It found that even though husbands and wives have greater doubts than unmarried couples about the quality of their relationships, they are more content than cohabitees.

When asked if they are happy with their lives overall, married couples rate themselves much happier than other couples do.

The Enduring Love? study, produced by the Open University, said mothers were the happiest people of all.

And in general, couples without children were happier than those who were parents. However, married people were happier than unmarried couples, whether or not they had children.

The study, based on surveys of almost 5,000 couples, found marriage was associated with happiness despite the willingness of married couples to admit to flaws in their relationship.

Married couples were more willing than others to admit worrying more about the chores or money than whether they shared the same values.

They were less likely to say they liked to make time for each other, and more likely to say they were drifting apart than that they were entranced with each other’s sense of humour. But nevertheless they said they were happier.

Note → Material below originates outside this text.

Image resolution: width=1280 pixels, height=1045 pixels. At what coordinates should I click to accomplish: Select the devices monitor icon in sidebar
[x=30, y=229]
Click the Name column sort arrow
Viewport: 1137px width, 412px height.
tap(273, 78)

The report said: ‘Both married and unmarried people without children are happier with their partner than parents.’

However, it found: ‘Married parents are as happy with life overall as couples without children and both groups score higher on this measure than their unmarried counterparts.’

The findings echoed results revealed by the Government’s own attempt to measure national happiness and well-being, in which surveys conducted by the Office for National Statistics found that married people are more satisfied with their lives than others.

Married people are, according to overwhelming evidence gathered over many years, generally better off than the unmarried. They enjoy better health and their children do better at school.

But the new wave of academic well-being surveys that try to ‘drill down into embodied lived experience’, as the OU report puts it, are now signalling that marriage is likely to bring greater happiness with it.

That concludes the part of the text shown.